═══ Fragmento propuesto ═══
Un desastre total. En las elecciones “intermedias” en las que los Estados Unidos de América eligieron el 8 de noviembre la totalidad de la Cámara de Representantes y alrededor de un tercio de los senadores que compondrán el 118º Congreso federal a partir del 3 de enero, no sólo se produjo la llamada “ola roja“, es decir, la clara victoria del Partido Republicano (aproximadamente desde el año 2000, el color rojo se utiliza de forma omnipresente para designar a los republicanos), lo que en la víspera parecía una realidad, pero su derrota fue enorme. De hecho, será una derrota aplastante incluso si los republicanos, tras el recuento final aún en curso, obtuvieran la mayoría en la Cámara. Por al menos seis razones.
═══
- [Problemas por resolver]
[1] Según el fragmento sobre las elecciones intermedias, ¿qué color se usa desde aproximadamente el año 2000 para designar a los republicanos?
[2] Enumera todas las fechas y años que aparecen en el fragmento sobre las elecciones intermedias.
═══ Material proporcionado ═══
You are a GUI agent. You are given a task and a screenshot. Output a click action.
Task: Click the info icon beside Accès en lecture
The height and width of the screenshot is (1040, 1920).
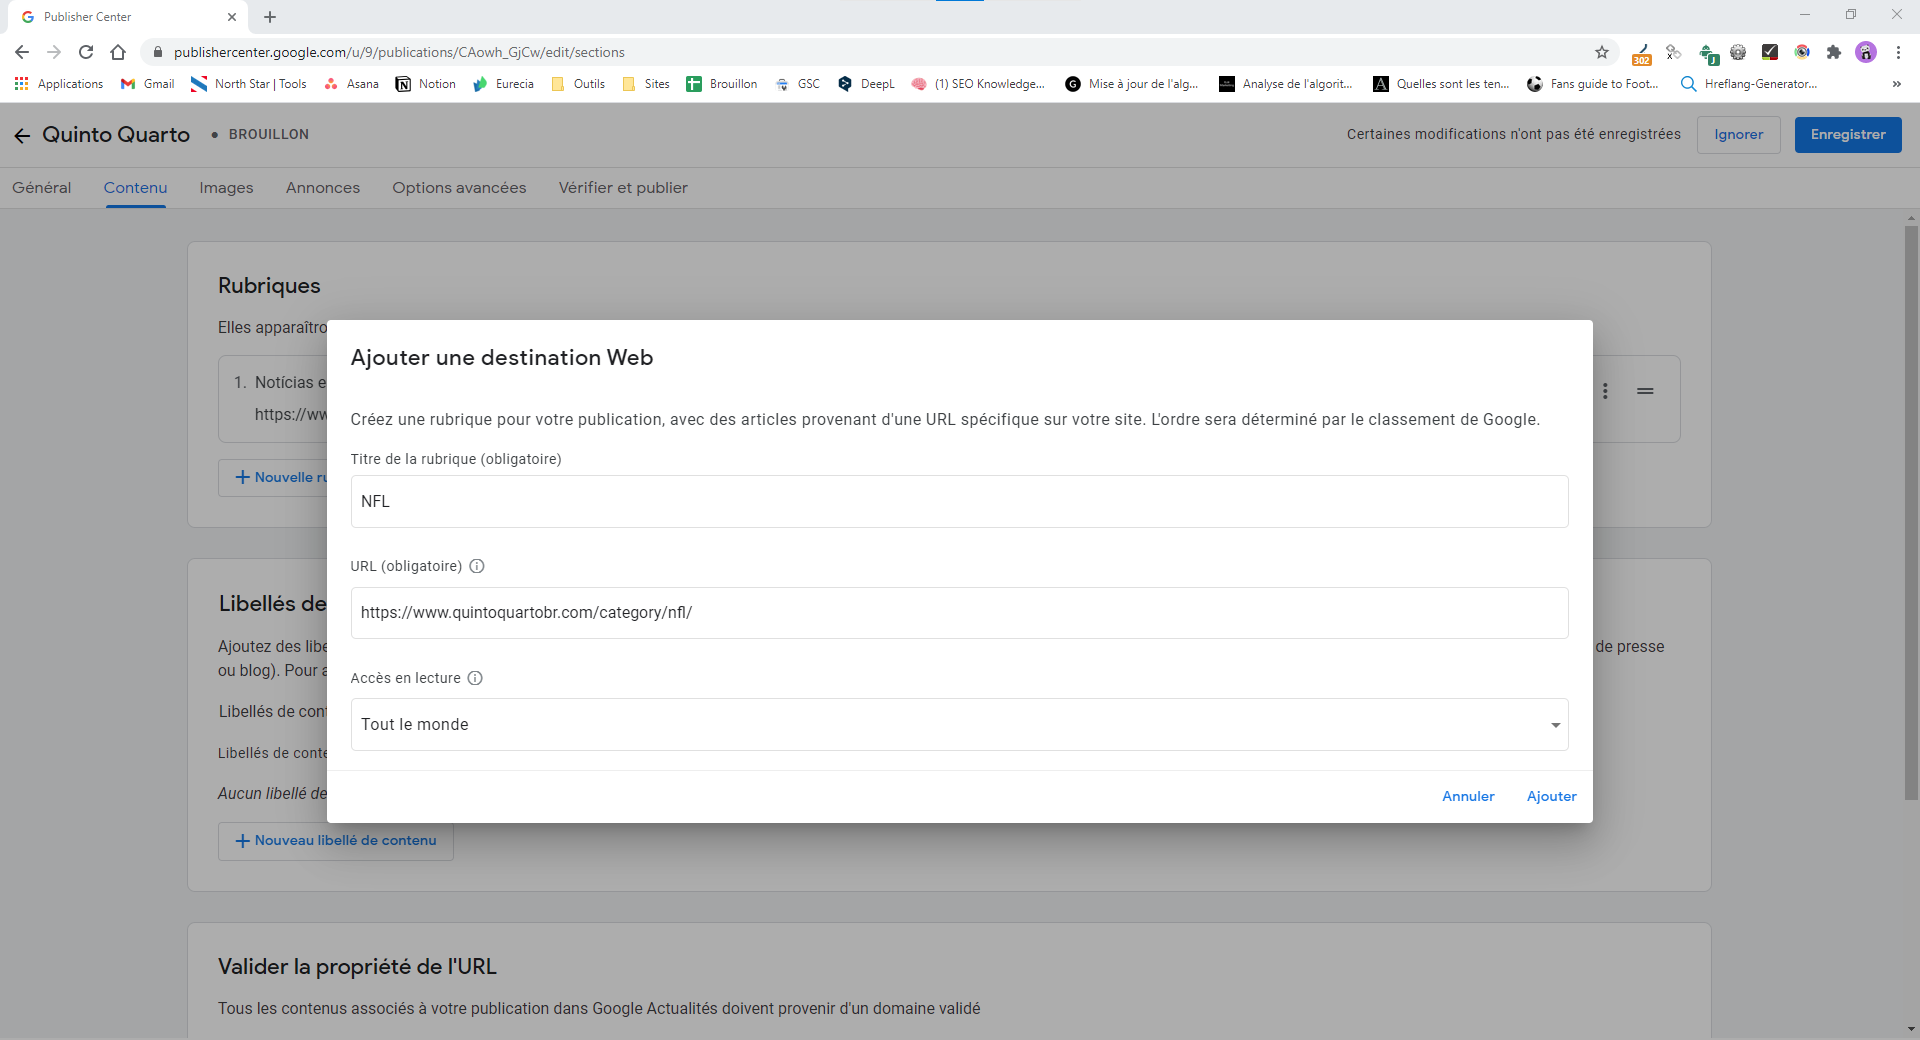pyautogui.click(x=475, y=678)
═══
- [Respuestas del ejercicio]
[1] El rojo.

[2] El 8 de noviembre, el 3 de enero y el año 2000.